Passage:

In line with national NHS guidance in 2018, this change applies to the minor conditions list below.

You may find information on the Pharmacyfirst service helpful. Click here to read.

All the information on this page is also available in a leaflet to download (PDF). Click here.



Exceptions to the new prescription rules

You may still be prescribed a medicine for a condition on the list if:

  • You need treatment for a long-term condition, e.g. regular pain relief for chronic arthritis or inflammatory bowel disease.
  • You need treatment for a more complex form of minor illness, e.g. migraines that are very bad and where over the counter medicines don’t work.
  • You need an over the counter medicine to treat a side effect of a prescription medicine or symptom of another illness, e.g. constipation when taking certain painkillers.
  • The medicine has a licence which doesn’t allow the product to be sold over the counter to certain groups of patients. This could include babies, children or women who are pregnant or breast-feeding.
  • The person prescribing thinks that a patient cannot treat themselves, for example because of mental health problems or severe social vulnerability.

The reasons vary for each condition. Your doctor, nurse or pharmacist will speak to you if this affects you.

Why are we making this change?

Nationally the NHS has been spending around £569 million a year on prescriptions for medicines that can be brought over the counter from a pharmacy or supermarket, such as paracetamol.

By reducing the amount the NHS spends on over the counter medicines, we can give priority to treatments for people with more serious conditions, such as cancer, diabetes and mental health problems.

What if I am exempt from paying prescriptions charges?

This guidance applies to all patients, including those who would be exempt from paying prescription charges.

Where can I buy these medicines?

These can be purchased without the need for a prescription from pharmacies, supermarkets and other retail outlets.

How much do these medicines cost?

Just like with other goods, the price of medicines may vary between retailers so it is a good idea to shop around to get the best value. The average cost of most of these medicines will be around £2 to £3 and some will be a lot cheaper.

Where can I get further advice?

Required tasks:
[1] Which serious conditions does the text on NHS over-the-counter prescriptions name as ones whose treatment can be given priority?
[2] Can you carry the text on NHS over-the-counter prescriptions forward from its final heading?

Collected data
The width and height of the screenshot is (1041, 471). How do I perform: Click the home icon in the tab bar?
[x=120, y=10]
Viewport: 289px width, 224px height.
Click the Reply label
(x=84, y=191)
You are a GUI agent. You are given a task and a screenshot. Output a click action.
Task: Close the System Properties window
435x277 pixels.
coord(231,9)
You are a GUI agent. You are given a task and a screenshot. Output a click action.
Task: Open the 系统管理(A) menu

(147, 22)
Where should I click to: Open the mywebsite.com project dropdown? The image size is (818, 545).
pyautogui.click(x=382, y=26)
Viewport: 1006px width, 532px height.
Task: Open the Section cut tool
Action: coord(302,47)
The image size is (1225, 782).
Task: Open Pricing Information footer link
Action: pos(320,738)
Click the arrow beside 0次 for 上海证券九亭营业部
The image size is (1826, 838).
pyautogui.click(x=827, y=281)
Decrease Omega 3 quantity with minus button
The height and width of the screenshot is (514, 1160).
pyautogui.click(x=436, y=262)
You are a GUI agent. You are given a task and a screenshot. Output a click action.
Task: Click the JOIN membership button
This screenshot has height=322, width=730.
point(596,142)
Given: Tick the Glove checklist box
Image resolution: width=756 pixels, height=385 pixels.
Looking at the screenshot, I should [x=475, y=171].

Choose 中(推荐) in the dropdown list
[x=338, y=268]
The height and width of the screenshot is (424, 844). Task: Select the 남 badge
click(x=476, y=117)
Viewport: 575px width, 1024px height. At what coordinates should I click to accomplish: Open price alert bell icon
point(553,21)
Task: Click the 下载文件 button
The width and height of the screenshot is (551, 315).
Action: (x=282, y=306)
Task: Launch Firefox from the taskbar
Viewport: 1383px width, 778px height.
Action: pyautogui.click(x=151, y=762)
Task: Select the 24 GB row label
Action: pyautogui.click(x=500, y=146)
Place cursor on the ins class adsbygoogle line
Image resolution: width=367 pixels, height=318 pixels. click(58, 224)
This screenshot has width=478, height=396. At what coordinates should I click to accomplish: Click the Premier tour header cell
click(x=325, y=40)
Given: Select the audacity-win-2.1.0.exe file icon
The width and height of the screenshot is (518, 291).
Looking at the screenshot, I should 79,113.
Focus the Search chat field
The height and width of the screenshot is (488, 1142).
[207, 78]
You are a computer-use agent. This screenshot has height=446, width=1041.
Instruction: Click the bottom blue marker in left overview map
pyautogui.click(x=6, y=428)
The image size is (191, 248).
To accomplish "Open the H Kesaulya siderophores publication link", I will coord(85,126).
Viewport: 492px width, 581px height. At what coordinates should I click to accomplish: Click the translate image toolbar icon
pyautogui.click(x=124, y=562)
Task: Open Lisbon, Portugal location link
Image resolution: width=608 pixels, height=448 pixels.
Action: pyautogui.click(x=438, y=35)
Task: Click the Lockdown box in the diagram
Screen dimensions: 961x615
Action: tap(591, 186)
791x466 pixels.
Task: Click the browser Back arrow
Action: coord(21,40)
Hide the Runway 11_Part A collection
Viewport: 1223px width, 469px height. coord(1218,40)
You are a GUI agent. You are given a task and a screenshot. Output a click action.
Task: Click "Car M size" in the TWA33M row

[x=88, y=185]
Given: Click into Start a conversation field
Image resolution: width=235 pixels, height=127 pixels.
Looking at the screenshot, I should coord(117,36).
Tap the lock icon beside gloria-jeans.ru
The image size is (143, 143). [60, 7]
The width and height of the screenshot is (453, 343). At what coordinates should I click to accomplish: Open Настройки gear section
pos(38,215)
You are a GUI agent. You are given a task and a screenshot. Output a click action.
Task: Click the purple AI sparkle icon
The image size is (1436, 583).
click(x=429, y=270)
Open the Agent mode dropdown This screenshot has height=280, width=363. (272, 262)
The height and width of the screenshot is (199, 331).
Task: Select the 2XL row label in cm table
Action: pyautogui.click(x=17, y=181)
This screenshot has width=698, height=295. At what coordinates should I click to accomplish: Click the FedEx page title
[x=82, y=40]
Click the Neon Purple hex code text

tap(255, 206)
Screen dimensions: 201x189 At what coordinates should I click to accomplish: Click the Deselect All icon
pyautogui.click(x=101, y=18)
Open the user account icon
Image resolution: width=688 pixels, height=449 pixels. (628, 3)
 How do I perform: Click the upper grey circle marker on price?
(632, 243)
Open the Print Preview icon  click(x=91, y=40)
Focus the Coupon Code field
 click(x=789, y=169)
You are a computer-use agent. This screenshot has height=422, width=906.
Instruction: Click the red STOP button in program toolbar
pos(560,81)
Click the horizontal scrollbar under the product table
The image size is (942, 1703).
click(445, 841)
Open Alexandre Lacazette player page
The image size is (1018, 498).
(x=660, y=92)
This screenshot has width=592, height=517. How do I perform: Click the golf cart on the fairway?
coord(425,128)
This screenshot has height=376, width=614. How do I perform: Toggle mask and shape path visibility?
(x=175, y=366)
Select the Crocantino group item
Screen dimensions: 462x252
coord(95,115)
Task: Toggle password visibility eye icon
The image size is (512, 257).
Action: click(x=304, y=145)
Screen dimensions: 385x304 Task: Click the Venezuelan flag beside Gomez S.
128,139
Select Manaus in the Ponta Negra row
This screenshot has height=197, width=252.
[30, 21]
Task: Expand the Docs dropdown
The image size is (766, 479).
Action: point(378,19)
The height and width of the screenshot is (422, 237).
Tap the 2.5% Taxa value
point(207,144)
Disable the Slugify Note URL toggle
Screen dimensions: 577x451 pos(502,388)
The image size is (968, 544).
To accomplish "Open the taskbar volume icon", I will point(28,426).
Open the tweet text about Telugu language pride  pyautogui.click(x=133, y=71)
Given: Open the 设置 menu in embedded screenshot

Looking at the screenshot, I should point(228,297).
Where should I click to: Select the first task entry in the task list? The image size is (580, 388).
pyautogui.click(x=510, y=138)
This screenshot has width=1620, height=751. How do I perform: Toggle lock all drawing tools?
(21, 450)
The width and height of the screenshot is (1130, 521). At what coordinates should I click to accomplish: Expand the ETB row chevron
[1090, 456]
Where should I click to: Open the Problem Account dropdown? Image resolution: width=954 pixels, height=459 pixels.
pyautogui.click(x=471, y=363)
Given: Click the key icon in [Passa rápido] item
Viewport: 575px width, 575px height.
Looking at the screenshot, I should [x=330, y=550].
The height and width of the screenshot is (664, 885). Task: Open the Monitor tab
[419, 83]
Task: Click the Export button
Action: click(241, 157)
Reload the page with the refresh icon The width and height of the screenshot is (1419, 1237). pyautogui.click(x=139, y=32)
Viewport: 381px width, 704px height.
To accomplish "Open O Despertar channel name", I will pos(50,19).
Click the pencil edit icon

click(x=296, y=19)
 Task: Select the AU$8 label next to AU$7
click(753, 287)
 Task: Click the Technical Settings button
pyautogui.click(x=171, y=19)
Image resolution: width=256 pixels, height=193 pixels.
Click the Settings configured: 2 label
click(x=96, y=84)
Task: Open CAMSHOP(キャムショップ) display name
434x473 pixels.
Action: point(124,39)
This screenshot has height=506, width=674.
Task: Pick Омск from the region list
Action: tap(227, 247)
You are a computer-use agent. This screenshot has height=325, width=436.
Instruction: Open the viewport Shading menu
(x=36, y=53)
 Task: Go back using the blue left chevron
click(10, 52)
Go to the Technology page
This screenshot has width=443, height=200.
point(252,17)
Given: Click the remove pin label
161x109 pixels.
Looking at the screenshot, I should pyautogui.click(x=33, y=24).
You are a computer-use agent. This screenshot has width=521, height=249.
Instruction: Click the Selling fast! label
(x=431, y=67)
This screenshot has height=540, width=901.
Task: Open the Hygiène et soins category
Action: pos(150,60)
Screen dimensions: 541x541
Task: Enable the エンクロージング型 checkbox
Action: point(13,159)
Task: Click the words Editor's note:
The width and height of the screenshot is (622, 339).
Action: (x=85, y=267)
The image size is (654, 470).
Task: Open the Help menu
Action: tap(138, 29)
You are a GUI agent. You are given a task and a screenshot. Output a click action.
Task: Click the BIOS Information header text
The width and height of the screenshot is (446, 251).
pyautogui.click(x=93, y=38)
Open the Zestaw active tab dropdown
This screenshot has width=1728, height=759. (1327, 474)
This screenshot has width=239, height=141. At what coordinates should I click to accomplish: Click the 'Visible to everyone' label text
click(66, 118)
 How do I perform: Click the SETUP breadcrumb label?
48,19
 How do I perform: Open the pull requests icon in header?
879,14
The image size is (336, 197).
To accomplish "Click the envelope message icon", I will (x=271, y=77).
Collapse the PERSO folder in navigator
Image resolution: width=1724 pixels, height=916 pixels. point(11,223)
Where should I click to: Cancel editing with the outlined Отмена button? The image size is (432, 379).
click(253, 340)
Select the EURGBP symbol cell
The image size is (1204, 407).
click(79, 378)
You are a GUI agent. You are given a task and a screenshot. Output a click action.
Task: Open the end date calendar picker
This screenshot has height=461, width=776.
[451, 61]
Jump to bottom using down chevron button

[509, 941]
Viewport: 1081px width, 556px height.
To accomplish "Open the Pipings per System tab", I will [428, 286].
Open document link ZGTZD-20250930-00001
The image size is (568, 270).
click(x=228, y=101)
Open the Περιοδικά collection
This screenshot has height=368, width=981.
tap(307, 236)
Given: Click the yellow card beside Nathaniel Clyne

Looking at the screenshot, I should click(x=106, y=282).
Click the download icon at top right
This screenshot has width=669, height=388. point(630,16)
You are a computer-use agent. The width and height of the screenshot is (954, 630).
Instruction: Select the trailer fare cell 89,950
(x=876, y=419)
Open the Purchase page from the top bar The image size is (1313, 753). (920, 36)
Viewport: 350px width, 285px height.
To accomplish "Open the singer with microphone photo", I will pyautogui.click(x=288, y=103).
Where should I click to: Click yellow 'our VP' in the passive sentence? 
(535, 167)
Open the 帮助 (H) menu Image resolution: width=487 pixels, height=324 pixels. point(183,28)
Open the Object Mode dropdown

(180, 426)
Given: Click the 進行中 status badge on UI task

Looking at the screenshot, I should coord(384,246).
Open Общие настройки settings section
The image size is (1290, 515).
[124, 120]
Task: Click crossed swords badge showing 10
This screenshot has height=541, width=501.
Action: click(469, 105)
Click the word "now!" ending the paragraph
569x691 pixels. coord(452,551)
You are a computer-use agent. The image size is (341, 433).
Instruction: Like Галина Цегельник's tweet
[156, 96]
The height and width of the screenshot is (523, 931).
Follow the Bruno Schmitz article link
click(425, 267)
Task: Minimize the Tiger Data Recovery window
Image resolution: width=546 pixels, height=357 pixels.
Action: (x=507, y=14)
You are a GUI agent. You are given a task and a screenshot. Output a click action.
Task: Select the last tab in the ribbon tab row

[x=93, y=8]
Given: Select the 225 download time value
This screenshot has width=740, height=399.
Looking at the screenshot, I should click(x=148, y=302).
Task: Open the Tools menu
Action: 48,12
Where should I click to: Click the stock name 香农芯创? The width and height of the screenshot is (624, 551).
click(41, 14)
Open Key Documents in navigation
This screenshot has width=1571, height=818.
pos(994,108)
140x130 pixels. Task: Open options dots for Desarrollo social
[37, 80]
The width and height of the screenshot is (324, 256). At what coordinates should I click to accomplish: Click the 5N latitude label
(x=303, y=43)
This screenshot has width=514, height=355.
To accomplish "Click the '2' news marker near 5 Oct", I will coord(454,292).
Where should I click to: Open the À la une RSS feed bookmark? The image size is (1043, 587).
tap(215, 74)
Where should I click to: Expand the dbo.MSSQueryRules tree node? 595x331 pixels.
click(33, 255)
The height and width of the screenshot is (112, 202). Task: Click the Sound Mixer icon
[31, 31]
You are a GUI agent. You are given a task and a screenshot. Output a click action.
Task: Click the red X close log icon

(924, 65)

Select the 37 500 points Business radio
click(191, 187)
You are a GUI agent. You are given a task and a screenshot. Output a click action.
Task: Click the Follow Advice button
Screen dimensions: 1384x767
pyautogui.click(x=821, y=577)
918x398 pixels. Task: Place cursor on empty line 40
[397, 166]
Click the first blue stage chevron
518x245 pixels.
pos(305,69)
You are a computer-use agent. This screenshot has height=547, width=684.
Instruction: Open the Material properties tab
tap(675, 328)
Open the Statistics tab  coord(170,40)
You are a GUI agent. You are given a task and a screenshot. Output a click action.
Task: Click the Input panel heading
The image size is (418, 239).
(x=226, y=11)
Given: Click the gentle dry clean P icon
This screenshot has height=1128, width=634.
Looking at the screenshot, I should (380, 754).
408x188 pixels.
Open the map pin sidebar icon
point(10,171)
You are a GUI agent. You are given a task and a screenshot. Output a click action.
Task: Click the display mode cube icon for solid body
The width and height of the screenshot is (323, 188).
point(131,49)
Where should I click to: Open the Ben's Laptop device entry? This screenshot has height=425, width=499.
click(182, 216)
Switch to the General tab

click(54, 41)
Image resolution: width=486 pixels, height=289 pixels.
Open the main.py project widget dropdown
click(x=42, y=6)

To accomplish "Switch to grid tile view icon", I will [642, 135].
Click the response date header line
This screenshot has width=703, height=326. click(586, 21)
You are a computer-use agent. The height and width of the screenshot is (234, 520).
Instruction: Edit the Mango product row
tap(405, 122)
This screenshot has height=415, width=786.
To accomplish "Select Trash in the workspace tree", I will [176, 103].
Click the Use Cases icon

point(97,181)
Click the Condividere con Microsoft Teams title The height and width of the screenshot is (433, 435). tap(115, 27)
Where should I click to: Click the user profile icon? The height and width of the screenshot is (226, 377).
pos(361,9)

Answers by item:
[1] Cancer, diabetes and mental health problems.

[2]
Your local pharmacy team play a key role in advising you on common, minor health concerns and if your symptoms suggest it’s more serious, they’ll ensure you get the care you need. They can offer an enhanced Pharmacyfirst service giving you personalised advice on what treatments might be best for you and how long you can expect your symptoms to last. If things haven’t improved after this time or you start to feel a lot worse, you should:

  • go back to the pharmacy for further advice
  • call NHS 111
  • contact your GP 

Visit the NHS website for more information and advice on treating minor health concerns.

Your doctor, nurse or pharmacist will not generally give you a prescription for certain medicines that are available to buy in a pharmacy or supermarket, even if you qualify for free prescriptions.

This applies to treatments for these conditions:

  • Acute sore throat
  • Conjunctivitis
  • Coughs, colds and nasal congestion
  • Cradle cap
  • Dandruff
  • Diarrhoea (adults)
  • Dry eyes/sore tired eyes
  • Earwax
  • Excessive sweating
  • Haemorrhoids
  • Head lice
  • Indigestion and heartburn
  • Infant colic
  • Infrequent cold sores on the lip
  • Infrequent constipation
  • Infrequent migraine
  • Insect bites and stings
  • Mild acne
  • Mild cystitis
  • Mild dry skin
  • Mild irritant dermatitis
  • Mild to moderate hay fever
  • Minor burns and scalds
  • Minor pain, discomfort and fever (e.g. aches and sprains, headaches, period pain, back pain)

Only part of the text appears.